## [Task list]
a – Translate the sentence "Jama fled to the United States to escape civil war in Somalia." from the article below on Kayse Jama's Senate appointment into Spanish.
b – Write a continuation of the article below on Kayse Jama's Senate appointment, beginning after its final paragraph.

The Multnomah County and Clackamas County Board of Commissioners selected Kayse Jama, a former refugee and community organizer, to replace Oregon Secretary of State Shemia Fagan representing Oregon Senate District 24 in the Legislative Assembly.
In a joint session held online, commissioners chose among three candidates nominated by the local Democratic Party including Jama, Candy Emmons, the operations manager for the Democratic Party of Oregon and Adrienne Enghouse, a nurse and union leader.
Jama, 46, is the co-founder and Executive Director of Unite Oregon--a Black, Indigenous and People of Color (BIPOC)-led nonprofit aimed at achieving justice for immigrants and refugees, rural communities, and people experiencing poverty. He becomes the first former refugee and the first Muslim serving in the Oregon Senate.
“As a refugee, democracy is important to me,” Jama said. “This country, right now, needs collaboration. We need to come together as a community.”
Jama fled to the United States to escape civil war in Somalia. In 2003, he co-founded the Center for Intercultural Organizing (now Unite Oregon) with the aim of uplifting marginalized Oregonians. Today, the non profit represents more than 13,000 supporters and members across Oregon.
“My 20-plus years of working with the community has been making sure that people who are downside of power be at the table,” Jama said. “I want to bring those communities and those experiences and those voices with me.”
As the incoming chair of the Senate Housing Committee, Jama pledged to elevate the voices of historically marginalized communities and unite people on all ends of the political spectrum. COVID-19 has exacerbated inequity, he said, pledging to advocate for livable wages, housing affordability, and equity.
Senate District 24 sits on the Multnomah-Clackamas border with nearly 75 percent of Senate District 24 residents living in Multnomah County. Among the 10 members of the Multnomah and Clackamas County boards, the Multnomah County commissioners’ votes were weighted roughly three to one. All 10 commissioners ultimately voted for Jama, while noting the qualifications of Emmons and Enghouse.
Commissioners praised Jama for his ability to bring people together, along with his commitment to housing issues, education, criminal reform, economic justice.
“I do believe that now, more than ever, we need leaders that have the ability to bring people together and I think Kayse is that person and will do a terrific job,” Chair Deborah Kafoury said.

## [Stored data]
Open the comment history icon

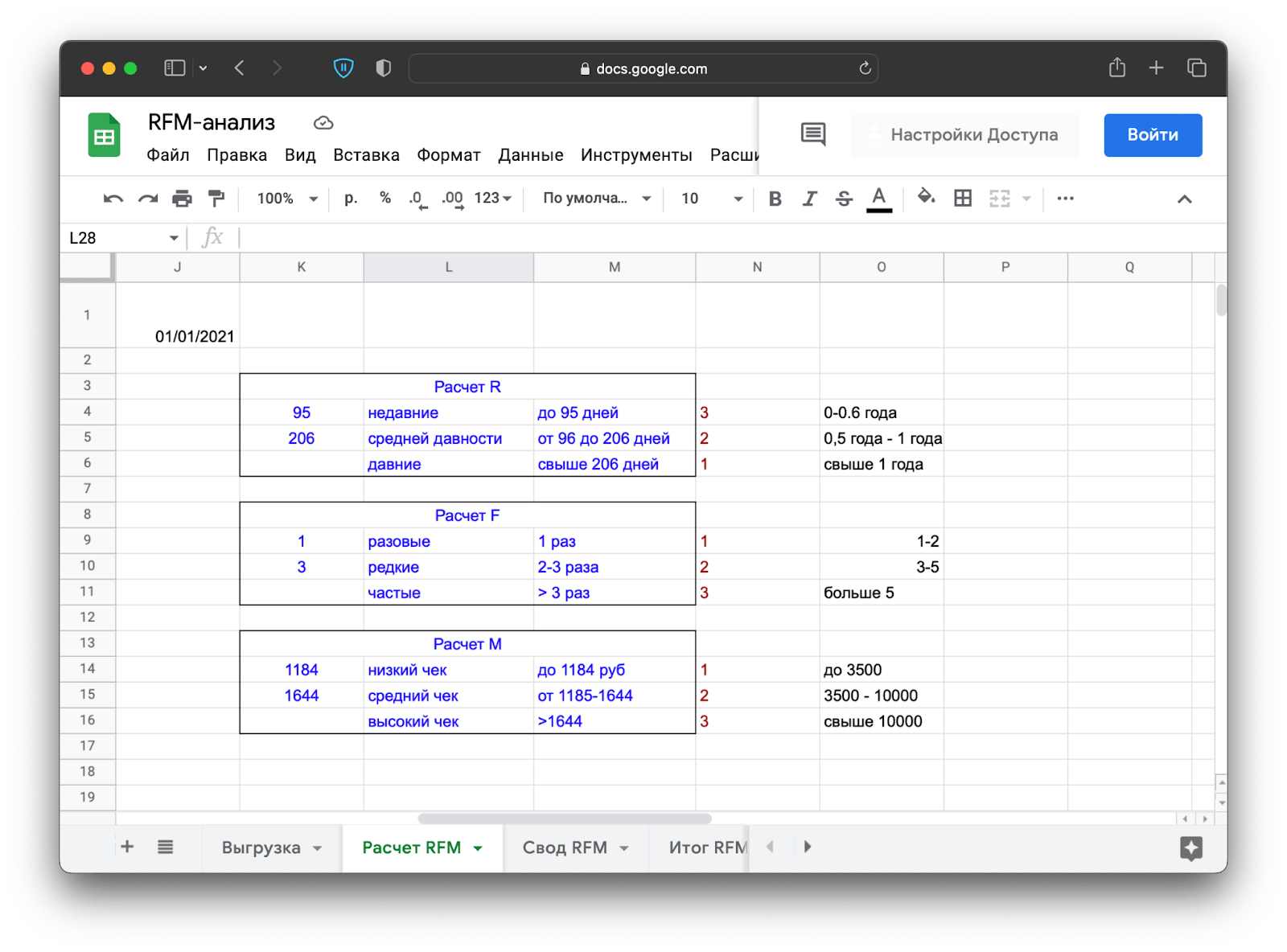812,134
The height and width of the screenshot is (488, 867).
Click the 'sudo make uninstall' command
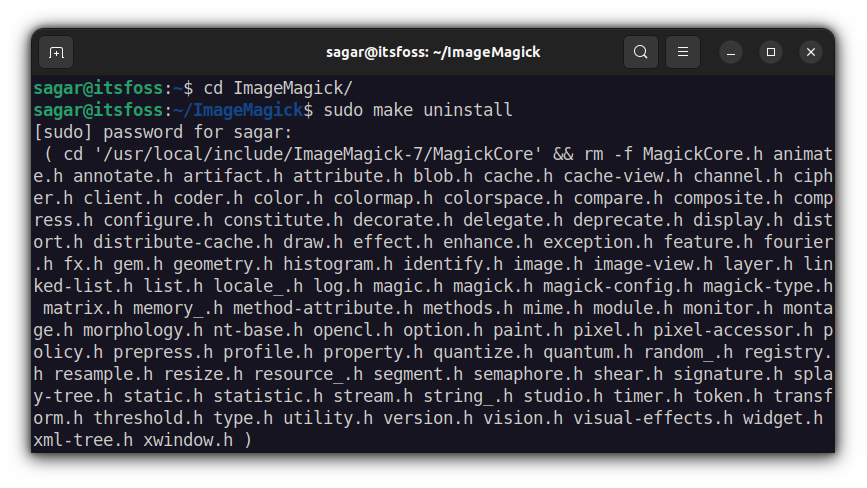[x=418, y=110]
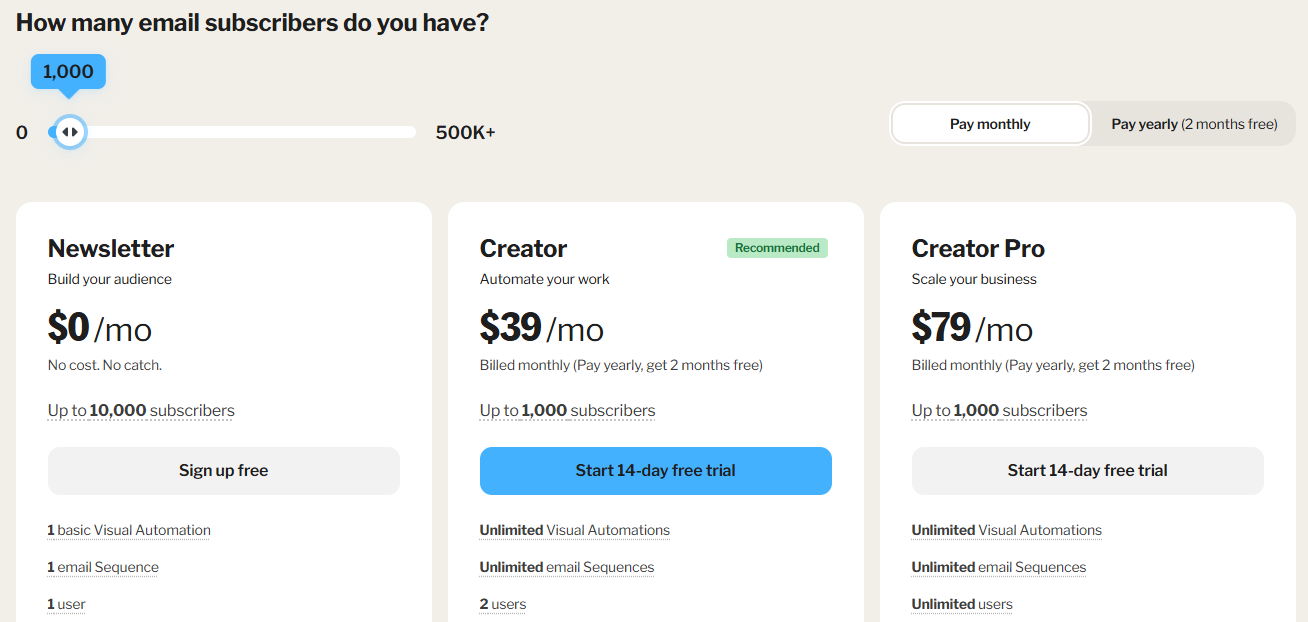Open the Creator Pro 1,000 subscribers tooltip
The image size is (1308, 622).
[x=999, y=411]
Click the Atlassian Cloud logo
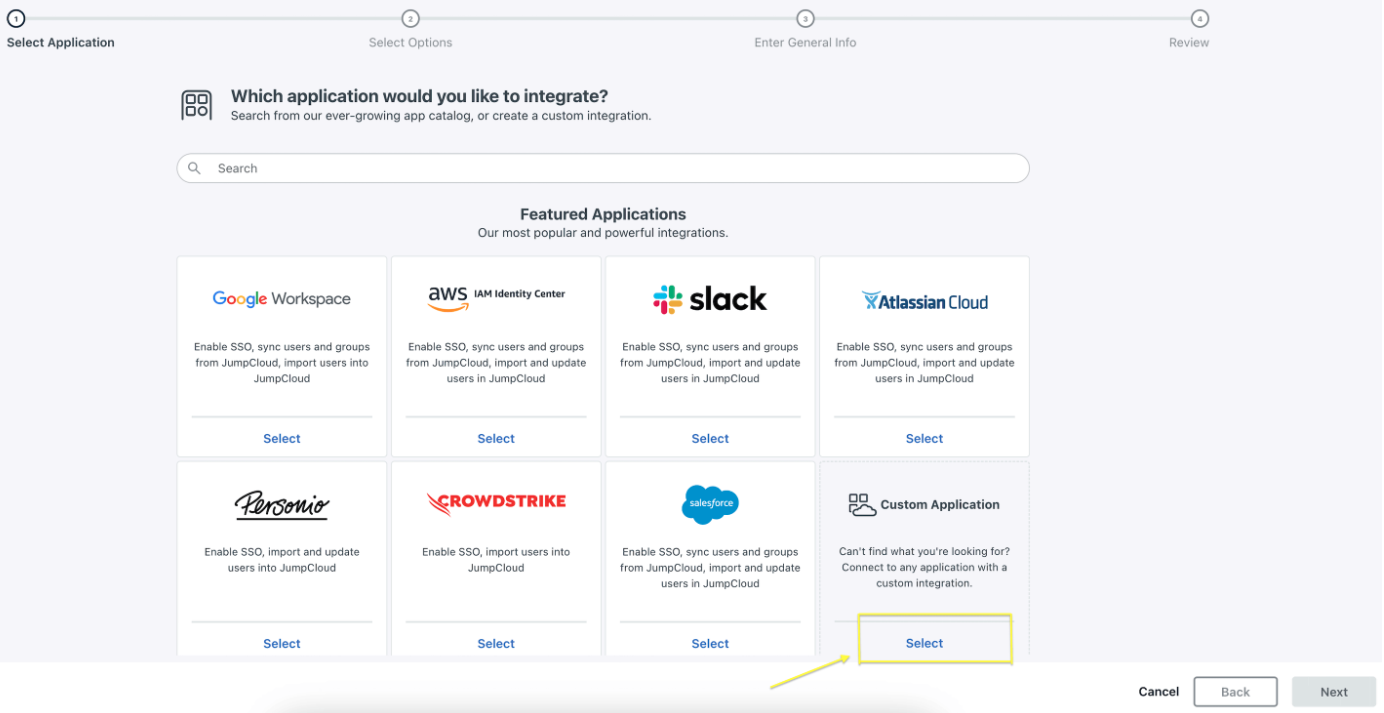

## [Replies]
a – Jama huyó a los Estados Unidos para escapar de la guerra civil en Somalia.

b –
“You are one of the most thoughtful, dedicated, inclusive organizers, leaders and just people that I have come across,” Commissioner Sharon Meieran told Jama. “Your commitment to racial equity, community safety, environmental justice, housing stability, economic opportunity and quality education are just clear and evidenced in your life’s work.”
“I think that your voice is definitely needed, Kayse, and I have seen you in action in my part of the county,” Commissioner Lori Stegmann said. “As an immigrant myself, I understand the means and the disparities that exist, and especially during the pandemic. We know that there are so many disparities for newcomers to our county and our state and our country.”
“The role that you have had in leading on immigrant and refugee issues, the way you’ve
been leading on issues that are important to the working families in District 24, and the roles you have had as a district leader in our Democratic party here have been really powerful.,” Commissioner Jessica Vega Pederson said. “Today I am proud to support Kayse Jama for Senate District 24.”
“We’ve seen what the pandemic has exposed in our social safety net, we’ve responded to the uprising for racial justice, and we’ve seen the fact that it’s like a blindfold has been taken off of our communities,” Commissioner Susheela Jayapal said. “We’ve seen what we need to do coming out of it, and the kind of leadership that calls for is the leadership that will continue that sense of urgency be stubborn, strategic and collaborative.”